Now, I know we find comfort in the past because its future is known. But that knowing makes fools of our past selves even so. It’s wasy to say we didn’t know how good we had it, because it’s true. Maybe our naivete made it all the better. But then the innonence was lost, as inevitably it is. And the world and all its madness and demands closed in, and in a blink 30 years has gone by. I can’t really convey in words how uncanny it all feels, how frightening it is that the future arrived so suddenly.

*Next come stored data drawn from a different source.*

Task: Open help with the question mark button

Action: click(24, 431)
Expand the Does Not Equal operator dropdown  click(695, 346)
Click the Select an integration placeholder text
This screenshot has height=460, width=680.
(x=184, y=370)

I still dream about you. Especially the nights when the dust storms are blowing. In my mind’s eye I can see you lying in that pod, in complete serenity, as if under a spell. Not even sleeping, and yet not dead, with centuries and lightyears still to pass before you wake up. In my dreams you are vivid, and my soul hears and knows your voice and your face is more real than conscious memory can depict. And I feel twelve years old again. And you’re always smiling, but sad. That was your way. Melancholy, yet hopeful, pensive; you were ever the dreamer. You weren’t meant to stay here. You would have escpaed Mars somehow. Your spirit is vast. You’re where you belong. In my dreams you are among the stars, and you swim on their surfaces. I awake with burning eyes. I wonder if you’ve been dreaming too.
I still dream about Dad. In them he’s no different. It’s like he’s still here. Do you remember when he would come back from a Deimos rotation with his bag filled with toys and worker’s rations? It was like Christmas, every six weeks. And that look on his face, seeing us filled with rapturous joy, I think must have made it worth it to him. The time away from us, the shame for having taken work with the UESC, and the years upon years of boring into and shaping that cold rock in the dead of space. That was that. A man has to feed his family. Those were the times. The Marathon was the pride and rape of Mars, and nobody here has yet forgotten that and I doubt they ever will.

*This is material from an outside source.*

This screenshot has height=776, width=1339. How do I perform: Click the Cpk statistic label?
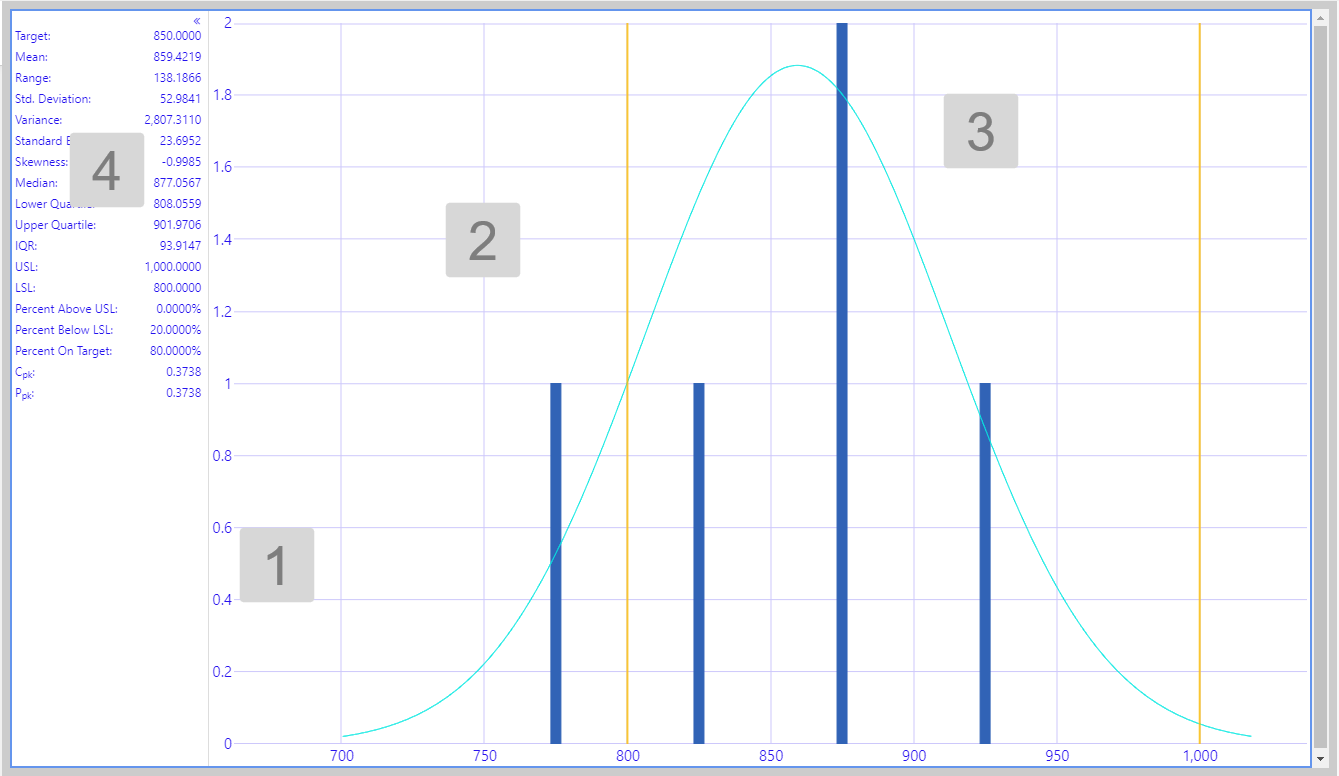point(26,372)
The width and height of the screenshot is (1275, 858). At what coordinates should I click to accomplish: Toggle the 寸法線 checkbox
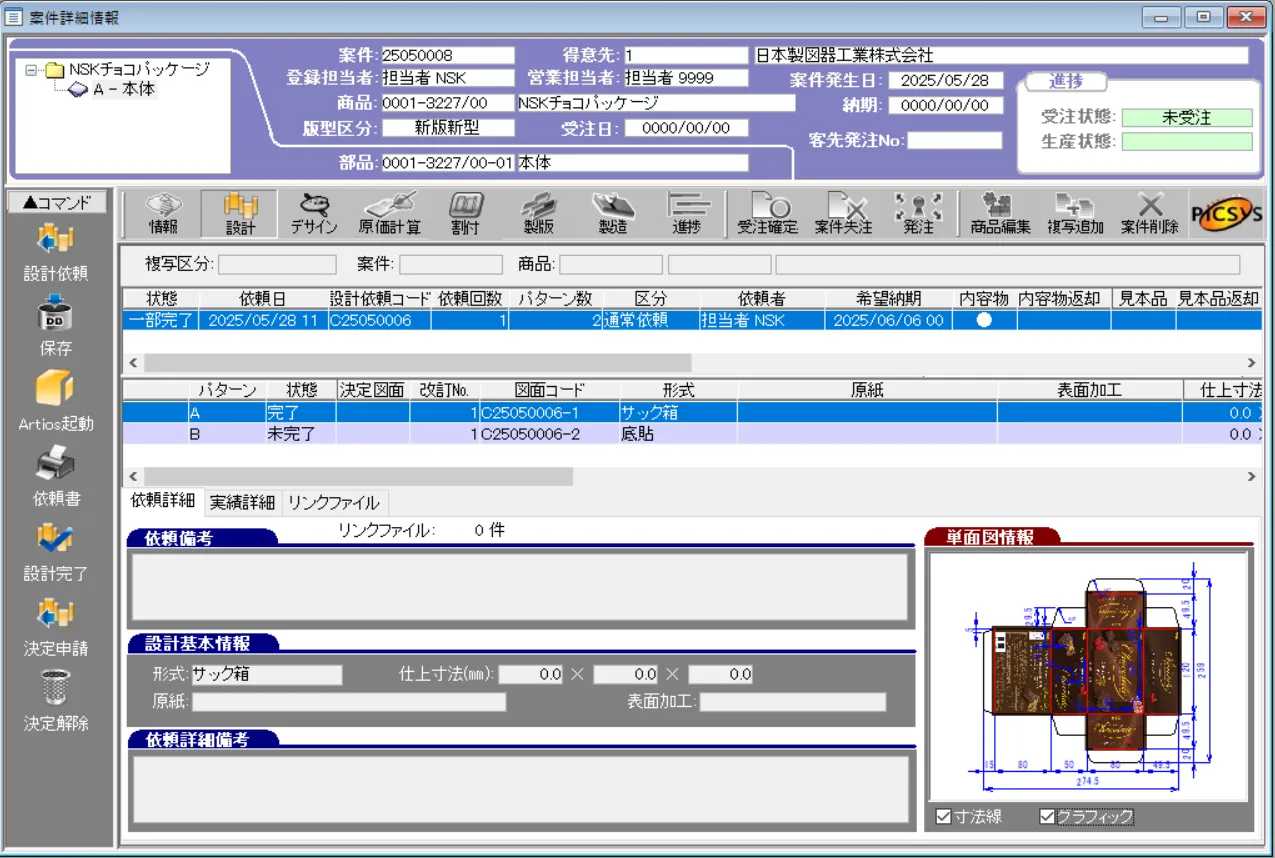pos(941,817)
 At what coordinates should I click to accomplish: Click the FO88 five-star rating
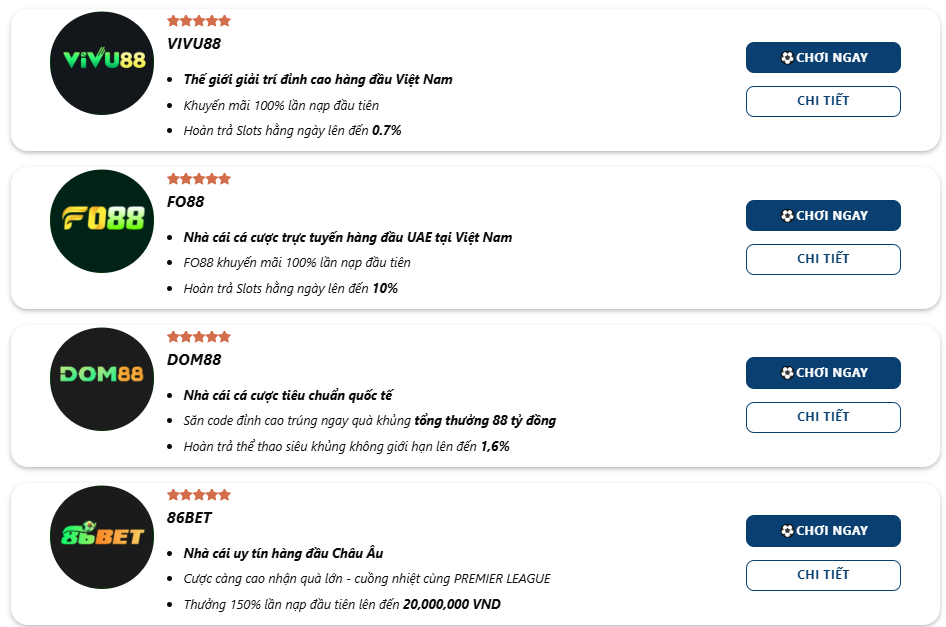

I think the Marathon killed him twice. The work broke and posioned his body, but learning that that work would take his only daughter away forever was something he was never able to comes to terms with. Perhaps he felt he had spend his adult life working to build his child’s tomb. He didn’t come outside to watch the night you launched, though I know he’d promised you he would. He wanted to be alone. It was hard for a lot of people, and when that ship left I believe there were more souls on board than bodies to house them.
But I had known. I knew why you were studying what you were studying and I knew that you’d applied as a candidate colonist scientist. I also knew that if I’d told him about it before you’d been chosen that he would have put a stop to it. I can’t regret having kept that from him, knowing that it kept you from being trapped here on this dying world. And I never doubted they would pick you, you who could could work miracles, making the poisoned soil yield green stems and stalks.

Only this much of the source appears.